● Task requirements: In the records below, find the line that contains "Click the Mastercard" and the line that contains "Given: Select the", then retype exactly those two lines and every line between them.
---*---
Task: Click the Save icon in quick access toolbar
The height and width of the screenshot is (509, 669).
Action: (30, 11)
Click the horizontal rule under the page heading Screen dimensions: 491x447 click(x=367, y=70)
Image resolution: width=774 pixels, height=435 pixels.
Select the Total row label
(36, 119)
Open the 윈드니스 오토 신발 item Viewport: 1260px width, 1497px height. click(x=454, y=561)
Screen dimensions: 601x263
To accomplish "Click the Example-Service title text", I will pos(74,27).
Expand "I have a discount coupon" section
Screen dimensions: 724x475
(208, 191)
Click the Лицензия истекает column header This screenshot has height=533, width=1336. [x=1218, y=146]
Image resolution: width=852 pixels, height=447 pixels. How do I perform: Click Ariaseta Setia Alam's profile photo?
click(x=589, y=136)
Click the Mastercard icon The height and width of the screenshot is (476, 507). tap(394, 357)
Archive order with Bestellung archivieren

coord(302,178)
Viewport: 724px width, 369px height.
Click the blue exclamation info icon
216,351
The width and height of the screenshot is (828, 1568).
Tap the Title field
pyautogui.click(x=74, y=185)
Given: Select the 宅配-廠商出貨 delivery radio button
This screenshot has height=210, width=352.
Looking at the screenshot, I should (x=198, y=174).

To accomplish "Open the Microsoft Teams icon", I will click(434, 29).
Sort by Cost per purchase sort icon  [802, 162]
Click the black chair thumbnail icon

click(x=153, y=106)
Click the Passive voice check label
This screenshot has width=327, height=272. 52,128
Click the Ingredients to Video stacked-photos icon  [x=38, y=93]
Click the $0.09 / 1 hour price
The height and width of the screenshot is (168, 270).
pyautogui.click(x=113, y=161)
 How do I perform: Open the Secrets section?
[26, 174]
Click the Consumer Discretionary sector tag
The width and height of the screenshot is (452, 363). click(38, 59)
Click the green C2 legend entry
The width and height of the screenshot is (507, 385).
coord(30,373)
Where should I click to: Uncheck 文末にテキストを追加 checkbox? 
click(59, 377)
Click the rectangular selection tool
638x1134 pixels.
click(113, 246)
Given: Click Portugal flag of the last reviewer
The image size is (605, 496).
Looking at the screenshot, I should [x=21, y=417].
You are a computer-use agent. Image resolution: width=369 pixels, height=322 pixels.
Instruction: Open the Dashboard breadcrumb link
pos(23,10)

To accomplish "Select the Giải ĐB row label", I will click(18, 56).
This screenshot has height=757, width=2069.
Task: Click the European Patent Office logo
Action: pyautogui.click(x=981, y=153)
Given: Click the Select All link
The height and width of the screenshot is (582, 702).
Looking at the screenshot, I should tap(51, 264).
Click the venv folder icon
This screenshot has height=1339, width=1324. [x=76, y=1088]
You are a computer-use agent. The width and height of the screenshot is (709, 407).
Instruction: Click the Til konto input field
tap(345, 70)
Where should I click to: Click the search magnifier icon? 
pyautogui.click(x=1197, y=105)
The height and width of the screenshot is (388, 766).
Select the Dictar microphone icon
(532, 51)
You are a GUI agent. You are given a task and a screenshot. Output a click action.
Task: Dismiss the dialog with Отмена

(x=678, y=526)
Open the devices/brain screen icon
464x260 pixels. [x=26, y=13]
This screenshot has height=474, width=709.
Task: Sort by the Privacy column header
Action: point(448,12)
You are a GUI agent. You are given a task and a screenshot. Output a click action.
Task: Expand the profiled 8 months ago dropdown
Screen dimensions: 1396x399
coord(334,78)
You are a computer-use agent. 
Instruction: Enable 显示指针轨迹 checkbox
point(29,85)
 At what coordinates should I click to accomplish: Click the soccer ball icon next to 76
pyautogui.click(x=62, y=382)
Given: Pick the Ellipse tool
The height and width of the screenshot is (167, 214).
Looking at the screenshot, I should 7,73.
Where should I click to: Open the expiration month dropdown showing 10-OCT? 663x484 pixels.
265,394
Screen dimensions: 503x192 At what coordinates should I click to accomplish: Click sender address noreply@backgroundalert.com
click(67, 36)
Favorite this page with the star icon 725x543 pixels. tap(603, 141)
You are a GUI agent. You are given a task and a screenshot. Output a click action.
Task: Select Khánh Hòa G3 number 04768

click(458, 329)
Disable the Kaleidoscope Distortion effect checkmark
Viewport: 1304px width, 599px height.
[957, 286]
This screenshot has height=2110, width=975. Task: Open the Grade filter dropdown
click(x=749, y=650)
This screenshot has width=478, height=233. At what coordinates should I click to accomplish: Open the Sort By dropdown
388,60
---*---
● Solution for this problem:
Click the Mastercard icon The height and width of the screenshot is (476, 507). tap(394, 357)
Archive order with Bestellung archivieren

coord(302,178)
Viewport: 724px width, 369px height.
Click the blue exclamation info icon
216,351
The width and height of the screenshot is (828, 1568).
Tap the Title field
pyautogui.click(x=74, y=185)
Given: Select the 宅配-廠商出貨 delivery radio button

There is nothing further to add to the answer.